#loading libraries
library(readr)
library(Hmisc)
## Loading required package: lattice
## Loading required package: survival
## Loading required package: Formula
## Loading required package: ggplot2
##
## Attaching package: 'Hmisc'
## The following objects are masked from 'package:base':
##
## format.pval, units
#loading data
df<-read_csv("Application2.csv")
## Rows: 2159 Columns: 3
## ── Column specification ────────────────────────────────────────────────────────
## Delimiter: ","
## chr (3): Major, Degree, Condition
##
## ℹ Use `spec()` to retrieve the full column specification for this data.

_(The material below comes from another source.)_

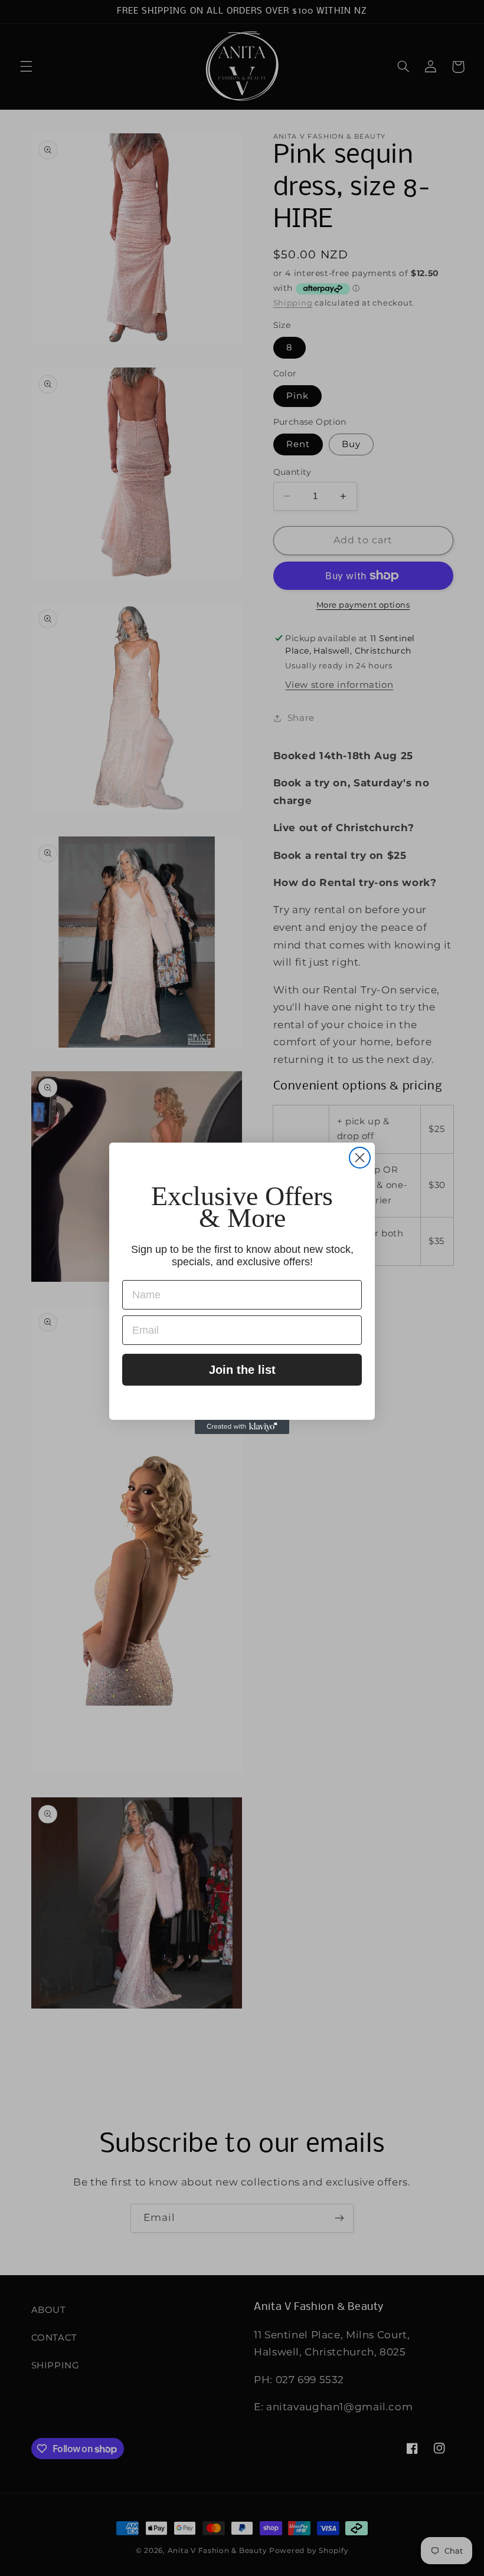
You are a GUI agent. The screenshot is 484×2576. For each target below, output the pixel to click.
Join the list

## ℹ Specify the column types or set `show_col_types = FALSE` to quiet this message.
#examining the data
describe(df)
## df
##
## 3 Variables 2159 Observations
## --------------------------------------------------------------------------------
## Major
## n missing distinct
## 2159 0 3
##
## Value Business Education Math
## Frequency 720 720 719
## Proportion 0.333 0.333 0.333
## --------------------------------------------------------------------------------
## Degree
## n missing distinct
## 2159 0 3
##
## Value Bachelor HighSchool Master
## Frequency 720 719 720
## Proportion 0.333 0.333 0.333
## --------------------------------------------------------------------------------
## Condition
## n missing distinct
## 2159 0 2
##
## Value High Low
## Frequency 1432 727
## Proportion 0.663 0.337
## --------------------------------------------------------------------------------
summary(df)
## Major Degree Condition
## Length:2159 Length:2159 Length:2159
## Class :character Class :character Class :character
## Mode :character Mode :character Mode :character
#data prep: applying the factor function for categorical variables
df$Major<-as.factor(df$Major)
df$Degree<-as.factor(df$Degree)
df$Condition<-as.factor(df$Condition)
#model
model <- glm(Condition ~ Major + Degree, data = df, family = "binomial")
summary(model)
##
## Call:
## glm(formula = Condition ~ Major + Degree, family = "binomial",
## data = df)
##
## Deviance Residuals:
## Min 1Q Median 3Q Max
## -1.0381 -0.9483 -0.7937 1.3456 1.6730
##
## Coefficients:
## Estimate Std. Error z value Pr(>|z|)
## (Intercept) -0.7388 0.1007 -7.336 2.2e-13 ***
## MajorEducation 0.1727 0.1137 1.519 0.12883
## MajorMath 0.1225 0.1146 1.069 0.28524
## DegreeHighSchool 0.2293 0.1100 2.085 0.03704 *
## DegreeMaster -0.3772 0.1172 -3.218 0.00129 **
## ---
## Signif. codes: 0 '***' 0.001 '**' 0.01 '*' 0.05 '.' 0.1 ' ' 1
##
## (Dispersion parameter for binomial family taken to be 1)
##
## Null deviance: 2758.5 on 2158 degrees of freedom
## Residual deviance: 2724.7 on 2154 degrees of freedom
## AIC: 2734.7
##
## Number of Fisher Scoring iterations: 4
A logistic regression model was conducted to predict the level of an individual's starting salary also called as Condition based on Degree and Major. A significant regression equation was found with Intercept (z = -7.336, p < .001), DegreeMaster (z = -3.218, p = .001), DegreeHighSchool (z = 2.085, p = 0.04), MajorEducation (z = 1.519, p = 0.13), MajorMath (z = 1.069, p = 0.29) were statistically significant. The difference between Null deviance and Residual deviance is 33.8, which shows that the model fit is good.
Thus by plugging in an individual's educational degree and major onto the above equation, we can predict the likelihood of his / her salary level aka condition being high or low.